A Agua Rusia llegamos de noche. Es un lugar difícil de imaginar: Desde la carretera alta se baja por un empinadísimo camino de tierra. Casitas de barro y madera discontinuas van flanqueando la huella. Tras girar algunas veces en U se llega hasta la escuelita blanca, de la que predomina desde lejos la capilla con su campanario de adobe.
Pero en ese, el último rincón del pueblito, donde muere el camino y sólo se puede seguir a lomo de burro o a pie, yace humilde una suerte de altarcito blanco más importante todavía que la propia iglesia: en un paredón de la escuelita está la única canilla desde donde brota agua clorada. Las veinte familias aguarusenses se acercan con sus bidones a recogerla. Algunos la toman directamente, los más cautos la hierven primero.
Justo allí estacionamos el Aguará, aconsejados por Lucía, la maestra jardinera (con dos alumnos) que vive entre semana ahí. Pato y Paula armaron su carpa en un salón de la escuela.
El contacto local de la Fupocps no estaba en el pueblo, pero Lucía nos entretuvo un buen rato. Nos contó de los pequeños menesteres de la vida rutinaria del lugar, y de que va rotando de casa en búsqueda de quién la invite al tecito.
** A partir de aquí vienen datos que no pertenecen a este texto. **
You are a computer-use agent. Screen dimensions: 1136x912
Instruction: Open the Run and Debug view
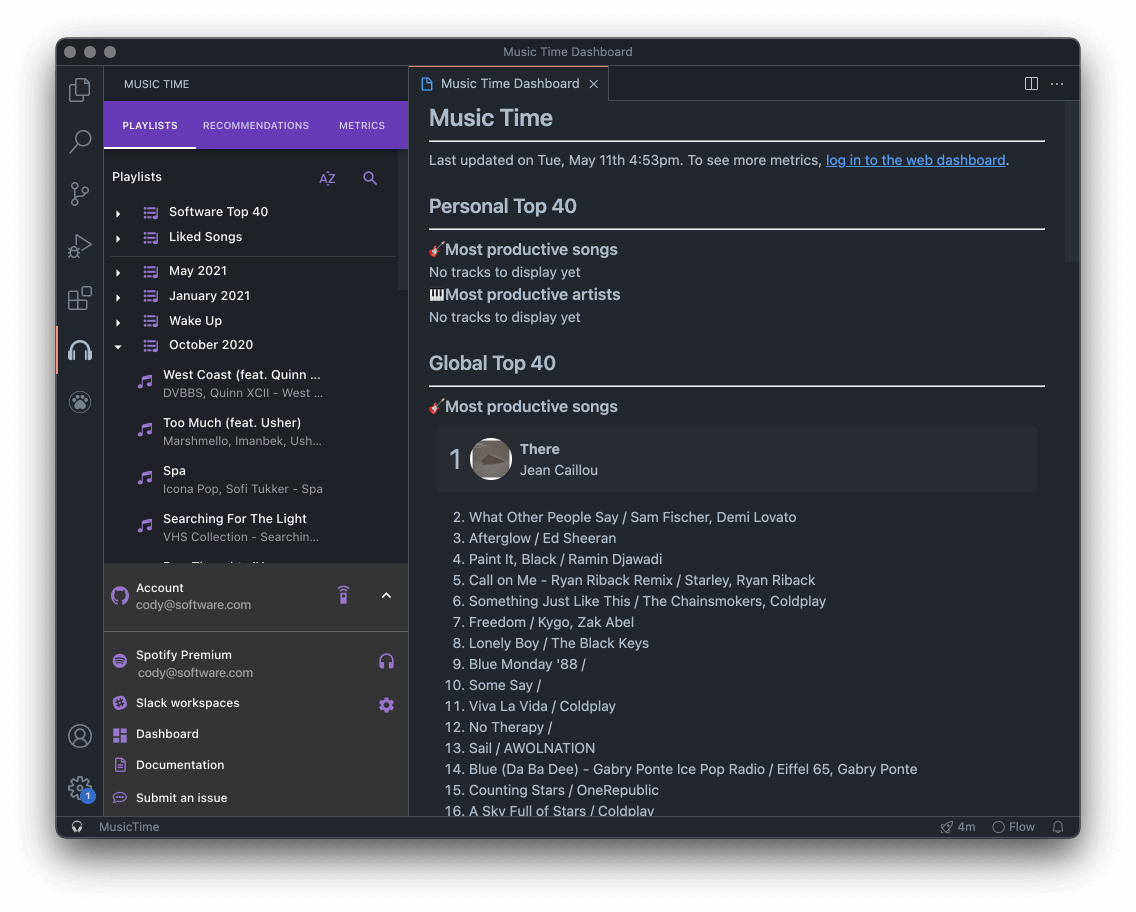coord(79,246)
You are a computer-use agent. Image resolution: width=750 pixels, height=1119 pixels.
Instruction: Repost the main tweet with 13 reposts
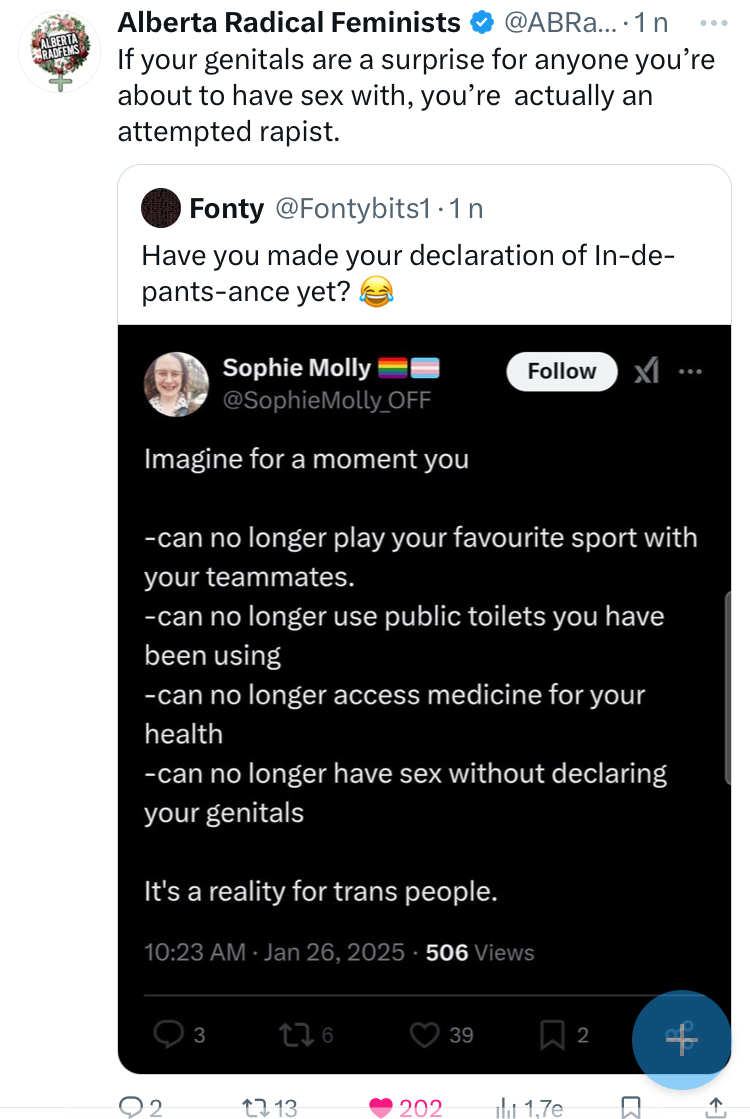[255, 1106]
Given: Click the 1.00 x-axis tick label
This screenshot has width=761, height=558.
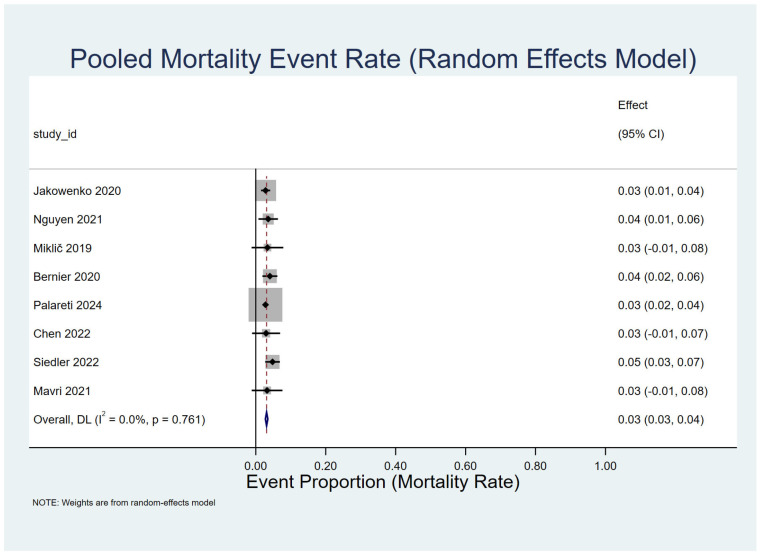Looking at the screenshot, I should [x=605, y=466].
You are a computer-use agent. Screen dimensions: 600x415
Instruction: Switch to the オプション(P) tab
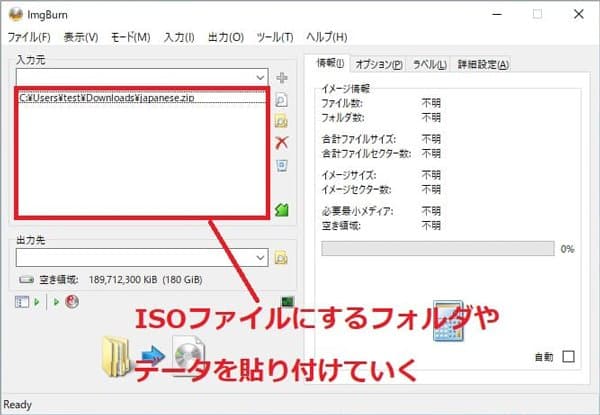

Nos contó que sus alumnitos a la vagina la dicen “biscocho” y al pito “pajarito”. Que el singular nombre de Agua Rusia lo recibe por su histórico problema de la fuente de agua: durante tiempo los pobladores sacaban de una quebrada un agua que bajaba turbia, como con hielo molido; a lo que le llaman “rusia”. Así de presurosa, inestable y zigzagueante fue aquella primera charla con la maestrita del pueblo, algo excitada por la llegada de estos nuevos raros, pero cálida y genuina.

Lunes 12 de septiembre. Día 191
Los veinte alumnos que tiene la escuela Carlo González (en homenaje a su fundador) vienen de parajes alejados, desde donde llegan a pie tras horas de caminata por entre quebradas y cerros. Vienen de a grupos según la procedencia, sin que prime la diferencia de edades.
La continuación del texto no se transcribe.